Fig. 6.

Ash1 is required for normal H3K36me2 levels at HOX and other target genes. (A) H3K36me2 bulk levels are unchanged in ash1 or MRG15 null mutants. Western blot on serial dilutions (4:2:1) of total extracts from imaginal discs from wild-type (wt), ash1^{22 m+ z−} and MRG15^{Δm– z–} mutant larvae, probed with antibodies against H3K36me2 and, as loading control, histone H4 and Caf1. The genotype of the MRG15^{Δm− z−} animals is MRG15^Δ/Df(3R)BSC741 (see text). (B) ChIP qPCR analysis in wild-type (dark-green bars) and in ash1²² homozygous (ash1²², light-green bars) larvae, monitoring H3K36me2 levels at the Ubx, mth, CG6310, wg, tsh, lam and dpr12 genes in T3 discs.

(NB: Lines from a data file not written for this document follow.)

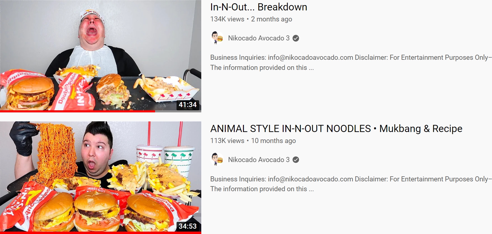The image size is (492, 234).
Task: Click the 2 months ago label
Action: click(272, 19)
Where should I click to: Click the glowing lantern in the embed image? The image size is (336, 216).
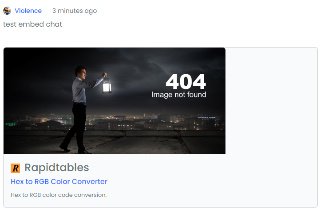click(x=107, y=85)
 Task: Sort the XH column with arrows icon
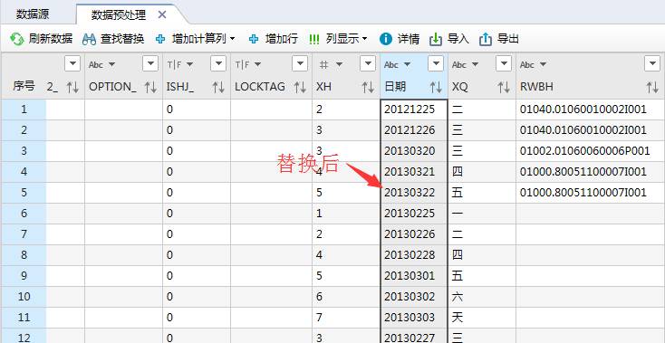click(367, 87)
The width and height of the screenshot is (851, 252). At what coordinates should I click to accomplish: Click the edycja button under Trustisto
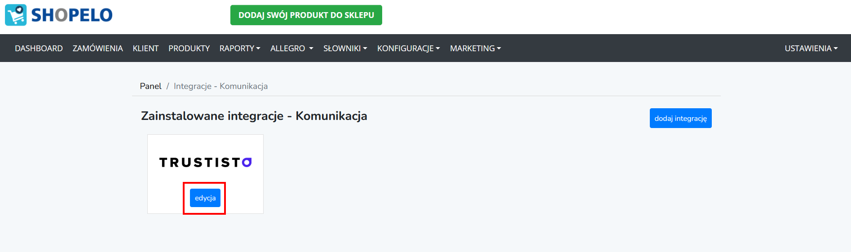pos(205,198)
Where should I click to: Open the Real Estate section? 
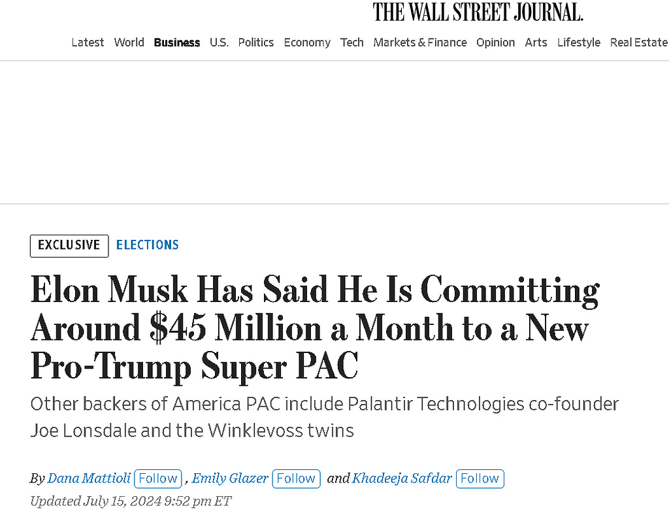[x=638, y=42]
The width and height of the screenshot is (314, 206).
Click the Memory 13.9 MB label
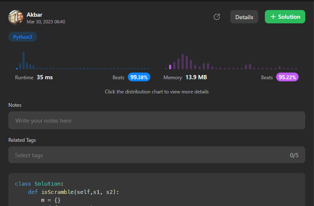click(185, 77)
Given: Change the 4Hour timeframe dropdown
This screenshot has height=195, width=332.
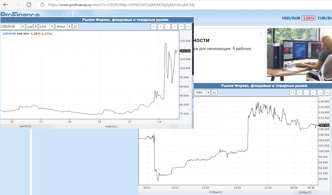Looking at the screenshot, I should pos(63,26).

At each gene, H3K36me2 was analysed at one or more regions, and for each qPCR, amplicon coordinates are indicated as distance in kb from the transcription start site, see also Table S5. For both genotypes, bars show ChIP signals from three independent ChIP reactions that were performed on three independently prepared batches of chromatin and are presented as a percentage of input chromatin precipitated at each region; dots show individual experimental results and error bars show standard deviation.